Replication of Semliki Forest virus.

Replication of Semliki Forest virus, a typical alphavirus, takes place in the cytoplasm of many eukaryotic cells. The virus genome, the 42 S RNA, directs the synthesis of at least two RNA-dependent RNA polymerases. By the aid of these enzymes complementary 45 S RNA is synthesized; it serves as a template for the synthesis of positive RNA strands with sedimentation values of 45 S and 26 S. In BHK cells close to 200,000 molecules of each RNA species are produced per cell. Both 26 S and 42 S RNAs are associated with polysomes synthesizing viral structural proteins. The 26 S RNA is a duplication of the nucleotide sequences coding for the virion proteins. These are translated as a polyprotein with the capsid protein at the N-terminal end followed by the envelope proteins E2 and E1. Usually only small amounts of nonstructural proteins are synthesized at the exponential phase of virus growth, indicating that a translational control operates in Semliki Forest virus-infected cells.

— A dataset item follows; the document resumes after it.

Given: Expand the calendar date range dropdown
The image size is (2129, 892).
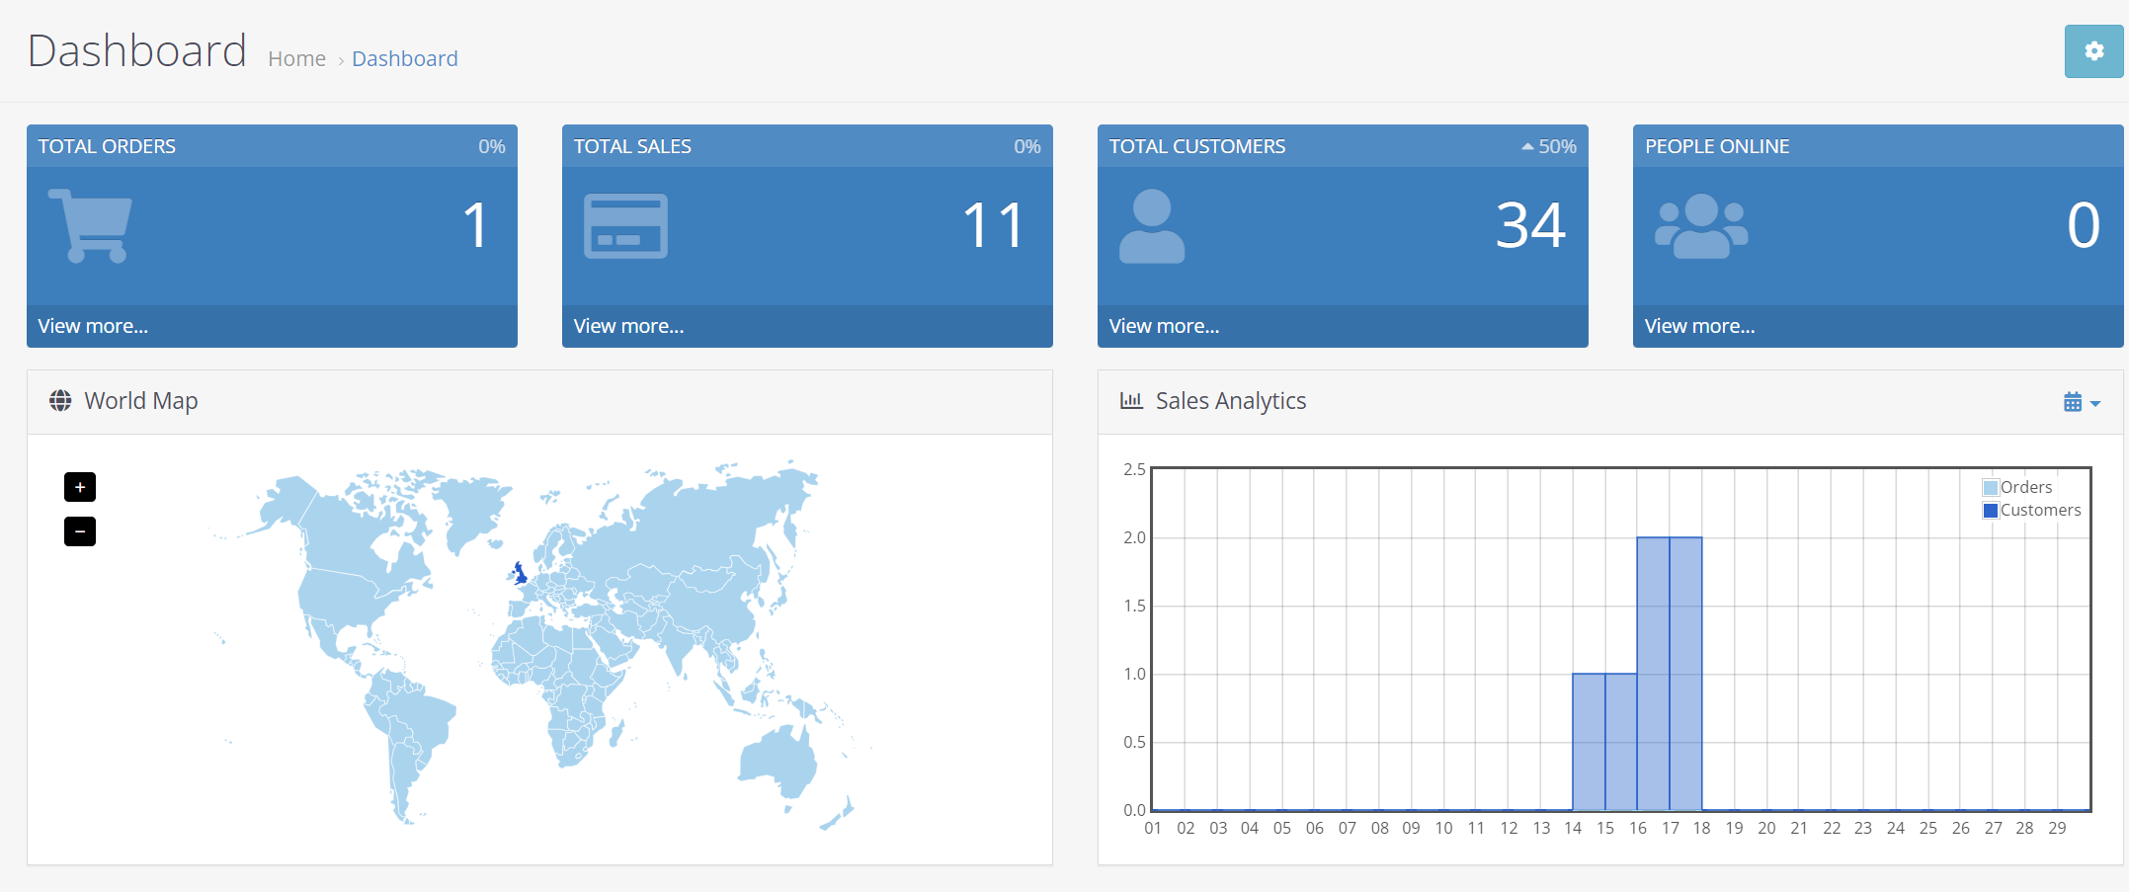Looking at the screenshot, I should [2082, 402].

One of our temperature-sensitive mutants, ts-1, directs, however, the synthesis of two nonstructural proteins with MWs of 78,000 and 86,000 when grown at the nonpermissive temperature. The assembly of the viral nucleocapsid begins by association of the capsid protein with the 42 S RNA, which is still serving as a messenger. In this process a cytoplasmic structure sedimenting at about 65 S is presumably one of the capsid protein donors. The 140 S nucleocapsid buds through the host cell plasma membrane whereby the capsid protein interacts with the envelope proteins creating a specific viral envelope devoid of host proteins. Altogether 5,000 to 20,000 virus particles are released from each cell by the end of the growth cycle, representing about 10% of the 42 S RNA molecules synthesized during the infection.